We believe that 77% of the population of all Business Statistics I students consider statistics to be an exciting subject. Suppose we randomly and independently selected 40 students from the population. If the true percentage is really 77%, find the probability of observing 39 or more students who consider statistics to be an exciting subject
0.000344
To find the probability of observing 39 or more students who consider statistics to be an exciting subject, we can use the binomial distribution.
The binomial distribution is used to model the number of successes in a fixed number of independent Bernoulli trials, where each trial has the same probability of success. In this case, the trials are the 40 randomly selected students, and the probability of success is 77%.
The probability of observing exactly k successes in n trials, where the probability of success is p, can be calculated using the formula:
P(X = k) = (n choose k) * p^k * (1 - p)^(n - k)

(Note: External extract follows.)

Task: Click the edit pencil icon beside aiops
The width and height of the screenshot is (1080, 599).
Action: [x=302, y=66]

where (n choose k) is the number of combinations of n items taken k at a time, given by:
(n choose k) = n! / (k! * (n - k)!)
In this case, we want to find the probability of observing 39 or more students who consider statistics to be an exciting subject. We can calculate this as the sum of probabilities of observing exactly 39, 40, and any number greater than 40 successes:
P(X >= 39) = P(X = 39) + P(X = 40) + P(X = 41) + ... + P(X = 40)

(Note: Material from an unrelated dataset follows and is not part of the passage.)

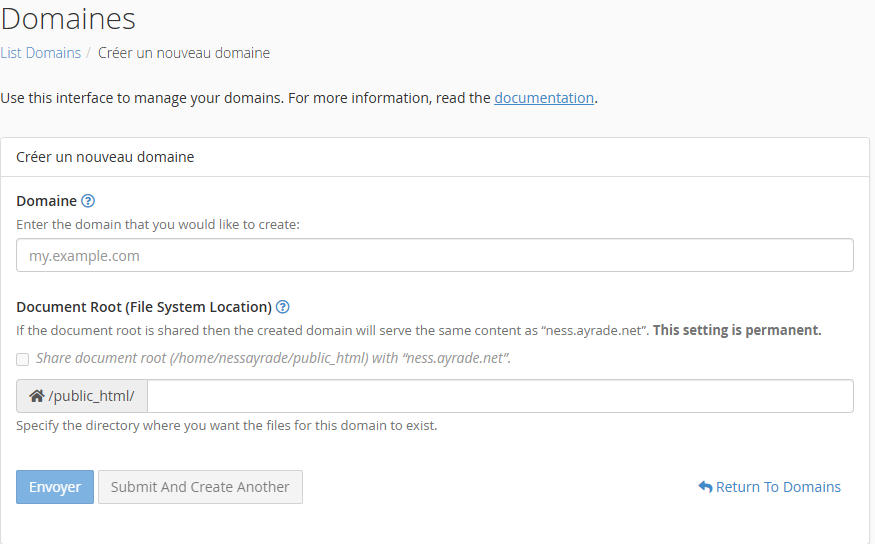Open the List Domains breadcrumb link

Plugging in the values into the formula:
P(X >= 39) = [(40 choose 39) * (0.77)^39 * (1 - 0.77)^(40 - 39)] + [(40 choose 40) * (0.77)^40 * (1 - 0.77)^(40 - 40)]
To calculate this, we need to evaluate the binomial coefficients [(40 choose 39) and (40 choose 40)] and simplify the expression:
[(40 choose 39) * (0.77)^39 * (1 - 0.77)^(40 - 39)] = [40 * (0.77)^39 * 0.23]
[(40 choose 40) * (0.77)^40 * (1 - 0.77)^(40 - 40)] = [(0.77)^40]
Then we can sum up these terms:
P(X >= 39) = [40 * (0.77)^39 * 0.23] + [(0.77)^40]
By calculating this expression, you will find the probability of observing 39 or more students who consider statistics to be an exciting subject.